Why should he have to make concessions about a law that has already passed through congress years ago, has survived MANY repeal attempts, and was held up by the SCOTUS?  It is wrong for the Republicans to hold the countries funding hostage by attaching it to the healthcare act.  They created this situation.  It's extortion and it's going to hurt a lot of regular people.


Its wrong to hold a gun to my head telling to buy health insurence.


1. Who's holding a gun to your head?  Did Obama personally drive to your house and pull a gun on you?  If you don't want insurance then don't get insurance and pay the tax.  Why should everyone else pay higher insurance premiums to cover your uninsured hospital visits? 

2. Regardless of your opinion of the bill, using an otherwise routine budget process to try to delay or kill the new health care law is extortion and wrong. 


Let's also remember that much of ObamaCare actually came from the Republican party. Individual mandate was the Republican alternative to HillaryCare's single payer system. Individual mandate was at the heart of the Republican plan for 2 decades, but now it's bad? That's right, the thing they're so up in arms about was THEIR idea to begin with. Democrats only adopted the mandate because they thought it would help them win Republican support (how ironic).  The Republicans voted NO on EVERYTHING, including the healthcare bill that they've been pushing for decades, simply to try to make Obama a one term president. They've even admitted to this strategy.  Their opposition to this bill is ENTIRELY political and nothing more.  They're going to hurt real people over some childish politics.  

 

Here's some interesting reading for you:
The Republican plot to obstruct President Obama began before he even took office, including secret meetings led by House GOP whip Eric Cantor (in December 2008) and Senate minority leader Mitch McConnell (in early January 2009) in which they laid out their daring (though cynical and political) no-honeymoon strategy of all-out resistance to a popular President-elect during an economic emergency. “If he was for it,” former Ohio Senator George Voinovich explained, “we had to be against it.”

 

^ That sums up their opposition to a bill that they've been pushing for decades.  They're obsession with stopping Obama at any cost is going to hurt them in the next election.

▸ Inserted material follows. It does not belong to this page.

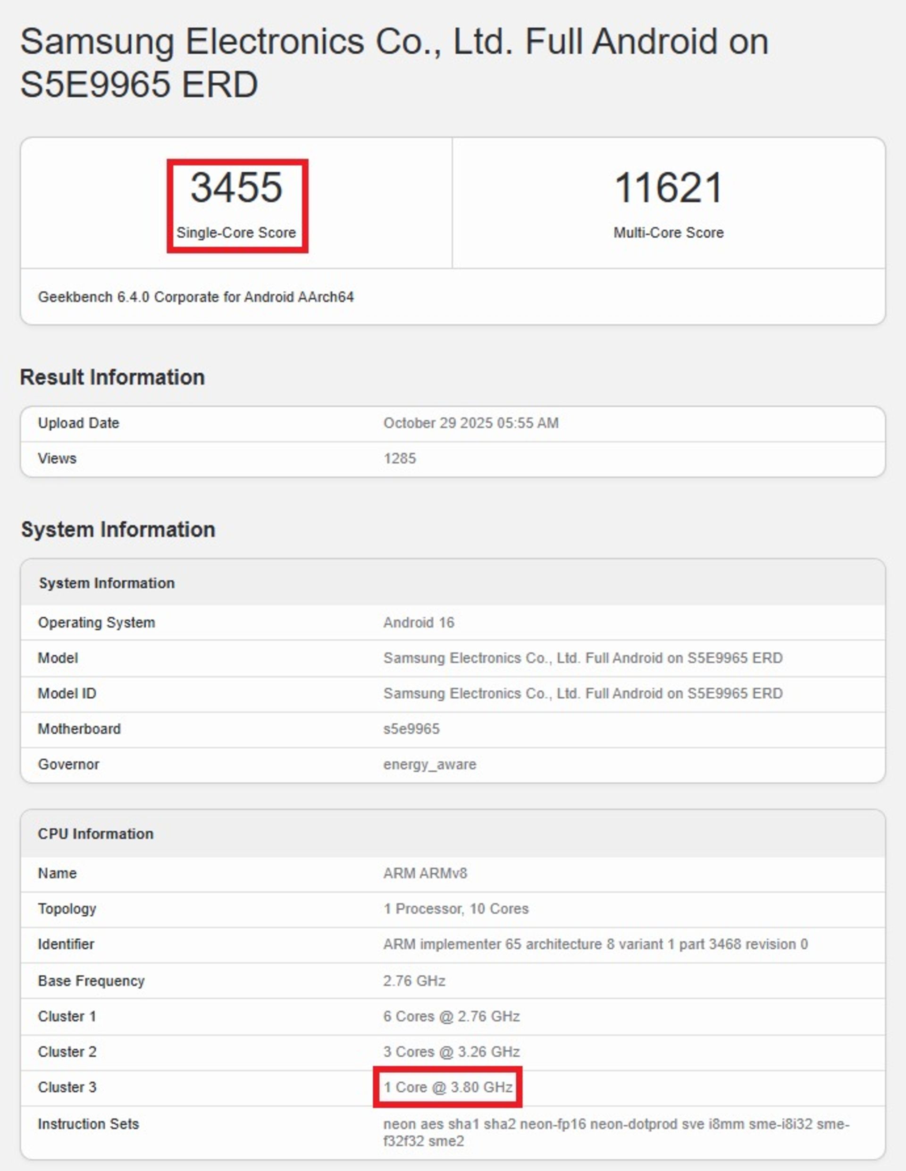The height and width of the screenshot is (1171, 906).
Task: Click the Base Frequency value 2.76 GHz
Action: coord(414,981)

Gerrymandering means that it won't hurt most of them. The Senate, perhaps, is going to see some big hits, but most current GOP congressmen are quite secure in their districts, though it could be enough to be an even split if every competitive currently-red district goes blue in 2014.

That's why they're acting as they are: for most Republican congressmen who aren't tea-party faithful, the tea party is the only threat, not their actual opponent in the general election. In those who come from districts that are already solidly tea party, there is no threat at all.



Monster Hunter: pissing me off since 2010.